(Input for this task begins)
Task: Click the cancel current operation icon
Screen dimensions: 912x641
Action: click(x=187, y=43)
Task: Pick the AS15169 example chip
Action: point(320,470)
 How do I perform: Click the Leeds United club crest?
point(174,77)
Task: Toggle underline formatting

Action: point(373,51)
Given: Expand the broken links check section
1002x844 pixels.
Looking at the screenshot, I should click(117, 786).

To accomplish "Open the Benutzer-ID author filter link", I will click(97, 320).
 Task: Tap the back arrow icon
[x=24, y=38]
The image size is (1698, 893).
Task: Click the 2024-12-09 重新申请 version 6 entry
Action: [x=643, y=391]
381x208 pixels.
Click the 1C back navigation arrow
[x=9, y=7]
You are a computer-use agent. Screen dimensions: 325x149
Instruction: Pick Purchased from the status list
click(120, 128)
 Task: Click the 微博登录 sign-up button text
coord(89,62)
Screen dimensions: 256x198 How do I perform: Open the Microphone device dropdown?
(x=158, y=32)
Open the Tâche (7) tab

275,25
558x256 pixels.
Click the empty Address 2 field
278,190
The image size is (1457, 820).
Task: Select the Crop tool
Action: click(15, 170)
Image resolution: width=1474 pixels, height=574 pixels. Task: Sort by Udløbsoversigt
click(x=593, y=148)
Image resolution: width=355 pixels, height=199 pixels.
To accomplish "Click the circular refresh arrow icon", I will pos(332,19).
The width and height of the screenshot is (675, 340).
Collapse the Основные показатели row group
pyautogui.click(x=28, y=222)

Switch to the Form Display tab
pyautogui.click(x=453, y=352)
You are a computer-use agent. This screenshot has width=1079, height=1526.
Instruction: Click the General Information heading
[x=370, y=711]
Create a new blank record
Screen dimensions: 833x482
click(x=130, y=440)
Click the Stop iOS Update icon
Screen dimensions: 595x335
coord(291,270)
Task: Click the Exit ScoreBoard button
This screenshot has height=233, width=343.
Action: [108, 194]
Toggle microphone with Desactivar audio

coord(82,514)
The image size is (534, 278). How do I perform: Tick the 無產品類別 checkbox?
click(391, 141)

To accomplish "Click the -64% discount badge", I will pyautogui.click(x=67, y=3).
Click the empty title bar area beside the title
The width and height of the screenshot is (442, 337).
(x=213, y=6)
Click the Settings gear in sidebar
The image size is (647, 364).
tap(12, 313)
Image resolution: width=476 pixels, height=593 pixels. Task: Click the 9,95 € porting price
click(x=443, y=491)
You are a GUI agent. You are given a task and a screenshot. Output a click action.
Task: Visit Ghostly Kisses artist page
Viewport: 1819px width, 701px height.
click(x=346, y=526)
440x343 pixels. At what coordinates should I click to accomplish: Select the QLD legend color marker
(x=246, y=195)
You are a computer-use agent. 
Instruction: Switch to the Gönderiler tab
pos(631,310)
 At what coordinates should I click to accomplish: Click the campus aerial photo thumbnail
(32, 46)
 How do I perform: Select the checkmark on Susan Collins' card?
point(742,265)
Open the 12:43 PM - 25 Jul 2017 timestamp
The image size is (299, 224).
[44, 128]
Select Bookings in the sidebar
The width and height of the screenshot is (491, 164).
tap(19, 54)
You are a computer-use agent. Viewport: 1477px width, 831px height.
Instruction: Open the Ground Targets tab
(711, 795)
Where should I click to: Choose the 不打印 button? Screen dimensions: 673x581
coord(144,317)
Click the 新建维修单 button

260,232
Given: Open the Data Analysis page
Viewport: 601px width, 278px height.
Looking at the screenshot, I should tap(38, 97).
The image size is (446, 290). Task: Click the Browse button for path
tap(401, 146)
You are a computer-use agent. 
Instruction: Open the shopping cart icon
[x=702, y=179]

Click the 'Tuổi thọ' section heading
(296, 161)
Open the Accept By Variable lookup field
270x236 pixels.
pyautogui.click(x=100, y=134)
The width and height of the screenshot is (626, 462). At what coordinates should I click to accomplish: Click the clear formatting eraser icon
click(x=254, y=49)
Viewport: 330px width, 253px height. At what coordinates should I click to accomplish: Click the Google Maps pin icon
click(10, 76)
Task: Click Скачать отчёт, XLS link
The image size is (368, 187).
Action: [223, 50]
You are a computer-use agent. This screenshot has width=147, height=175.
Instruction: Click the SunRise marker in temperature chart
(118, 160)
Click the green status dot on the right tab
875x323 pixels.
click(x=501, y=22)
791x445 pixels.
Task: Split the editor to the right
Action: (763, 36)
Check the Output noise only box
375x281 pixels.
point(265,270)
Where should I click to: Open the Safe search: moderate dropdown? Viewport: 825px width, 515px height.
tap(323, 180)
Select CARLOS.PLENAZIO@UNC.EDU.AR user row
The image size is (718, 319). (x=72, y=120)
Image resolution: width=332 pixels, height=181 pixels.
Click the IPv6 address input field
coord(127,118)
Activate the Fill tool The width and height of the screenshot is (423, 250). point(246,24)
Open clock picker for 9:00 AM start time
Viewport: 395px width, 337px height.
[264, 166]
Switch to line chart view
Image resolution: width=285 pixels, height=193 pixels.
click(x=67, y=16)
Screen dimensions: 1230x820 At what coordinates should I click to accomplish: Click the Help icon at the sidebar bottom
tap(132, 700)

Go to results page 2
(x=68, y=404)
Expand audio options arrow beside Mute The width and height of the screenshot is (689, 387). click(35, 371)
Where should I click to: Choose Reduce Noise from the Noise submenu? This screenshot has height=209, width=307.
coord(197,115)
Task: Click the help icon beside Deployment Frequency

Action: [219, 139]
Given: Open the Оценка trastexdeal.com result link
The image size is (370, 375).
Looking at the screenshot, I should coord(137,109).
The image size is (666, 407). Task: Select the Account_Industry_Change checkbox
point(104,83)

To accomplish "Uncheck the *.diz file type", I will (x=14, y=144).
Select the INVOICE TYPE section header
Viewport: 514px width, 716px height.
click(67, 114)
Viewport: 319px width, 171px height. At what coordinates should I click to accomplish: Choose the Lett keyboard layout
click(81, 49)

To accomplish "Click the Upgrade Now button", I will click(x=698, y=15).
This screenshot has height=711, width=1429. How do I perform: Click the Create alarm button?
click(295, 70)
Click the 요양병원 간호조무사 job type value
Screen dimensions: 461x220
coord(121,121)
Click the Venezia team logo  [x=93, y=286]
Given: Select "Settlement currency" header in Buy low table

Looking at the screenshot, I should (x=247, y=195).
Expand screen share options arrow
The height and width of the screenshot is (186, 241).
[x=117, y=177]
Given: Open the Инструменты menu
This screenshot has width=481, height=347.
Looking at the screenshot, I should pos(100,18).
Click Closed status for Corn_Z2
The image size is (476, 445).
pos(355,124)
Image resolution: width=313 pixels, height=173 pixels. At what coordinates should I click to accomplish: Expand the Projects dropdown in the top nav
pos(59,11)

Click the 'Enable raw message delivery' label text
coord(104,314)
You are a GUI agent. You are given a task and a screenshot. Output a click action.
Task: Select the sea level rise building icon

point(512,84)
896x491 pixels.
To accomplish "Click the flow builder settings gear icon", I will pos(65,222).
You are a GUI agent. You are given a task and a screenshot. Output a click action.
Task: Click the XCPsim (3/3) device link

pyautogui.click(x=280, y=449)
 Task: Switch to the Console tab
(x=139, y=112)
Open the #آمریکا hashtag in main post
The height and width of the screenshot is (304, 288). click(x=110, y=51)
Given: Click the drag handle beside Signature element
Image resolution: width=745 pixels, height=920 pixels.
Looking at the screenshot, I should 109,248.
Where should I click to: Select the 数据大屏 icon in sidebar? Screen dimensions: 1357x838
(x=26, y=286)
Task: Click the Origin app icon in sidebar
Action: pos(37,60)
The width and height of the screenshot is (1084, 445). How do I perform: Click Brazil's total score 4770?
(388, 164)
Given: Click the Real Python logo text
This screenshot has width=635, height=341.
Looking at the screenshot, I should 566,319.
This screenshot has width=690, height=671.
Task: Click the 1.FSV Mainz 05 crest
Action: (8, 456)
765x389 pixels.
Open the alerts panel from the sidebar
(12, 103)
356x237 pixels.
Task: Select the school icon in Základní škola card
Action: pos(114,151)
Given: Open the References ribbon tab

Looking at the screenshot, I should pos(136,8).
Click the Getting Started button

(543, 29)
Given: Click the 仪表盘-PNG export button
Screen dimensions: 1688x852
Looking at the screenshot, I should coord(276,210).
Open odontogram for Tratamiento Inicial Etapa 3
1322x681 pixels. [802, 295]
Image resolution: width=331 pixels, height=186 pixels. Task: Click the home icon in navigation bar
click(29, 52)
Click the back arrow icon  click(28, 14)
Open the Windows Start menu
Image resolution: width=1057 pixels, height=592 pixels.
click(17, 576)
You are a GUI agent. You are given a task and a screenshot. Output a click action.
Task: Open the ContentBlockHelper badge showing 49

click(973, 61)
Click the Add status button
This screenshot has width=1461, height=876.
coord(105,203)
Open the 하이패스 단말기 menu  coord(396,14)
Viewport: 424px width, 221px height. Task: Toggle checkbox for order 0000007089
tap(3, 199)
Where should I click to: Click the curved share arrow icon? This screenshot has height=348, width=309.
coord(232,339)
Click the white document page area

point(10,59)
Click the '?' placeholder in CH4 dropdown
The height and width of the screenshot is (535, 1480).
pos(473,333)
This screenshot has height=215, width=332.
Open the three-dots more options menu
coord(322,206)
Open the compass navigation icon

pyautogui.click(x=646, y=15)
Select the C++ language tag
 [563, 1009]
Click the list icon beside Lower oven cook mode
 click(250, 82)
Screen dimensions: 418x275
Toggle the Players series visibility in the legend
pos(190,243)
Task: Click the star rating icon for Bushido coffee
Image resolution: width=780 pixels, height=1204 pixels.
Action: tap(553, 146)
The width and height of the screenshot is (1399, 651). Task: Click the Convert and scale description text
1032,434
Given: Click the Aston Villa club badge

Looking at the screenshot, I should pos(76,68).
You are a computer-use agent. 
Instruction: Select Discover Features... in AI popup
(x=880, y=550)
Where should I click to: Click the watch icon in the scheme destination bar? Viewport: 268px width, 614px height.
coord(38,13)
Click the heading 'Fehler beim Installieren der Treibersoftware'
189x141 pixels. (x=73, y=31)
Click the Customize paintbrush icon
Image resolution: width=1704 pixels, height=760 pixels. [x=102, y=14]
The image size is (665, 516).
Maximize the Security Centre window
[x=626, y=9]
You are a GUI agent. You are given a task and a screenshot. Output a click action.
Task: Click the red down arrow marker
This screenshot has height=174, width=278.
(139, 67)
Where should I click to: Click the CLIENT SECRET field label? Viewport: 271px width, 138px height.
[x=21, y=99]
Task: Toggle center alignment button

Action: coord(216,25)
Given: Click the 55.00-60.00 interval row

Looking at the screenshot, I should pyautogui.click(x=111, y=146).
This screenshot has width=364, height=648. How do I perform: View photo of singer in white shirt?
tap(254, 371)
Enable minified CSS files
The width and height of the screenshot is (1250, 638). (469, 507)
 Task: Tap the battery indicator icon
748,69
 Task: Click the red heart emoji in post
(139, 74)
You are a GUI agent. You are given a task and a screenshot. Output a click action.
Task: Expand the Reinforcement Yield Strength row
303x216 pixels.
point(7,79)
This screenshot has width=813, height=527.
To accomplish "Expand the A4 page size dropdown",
(Input for this task ends)
» **Problem**:
Scan the data for the word "computer" and copy every line where it shows up.

» **Output for this exercise**:
You are a computer-use agent. Screen dimensions: 325x149
You are a computer-use agent. This screenshot has width=1079, height=1526.
You are a computer-use agent. 
You are a computer-use agent. Viewport: 1477px width, 831px height.
You are a computer-use agent. 
You are a computer-use agent. This screenshot has width=147, height=175.
You are a computer-use agent. 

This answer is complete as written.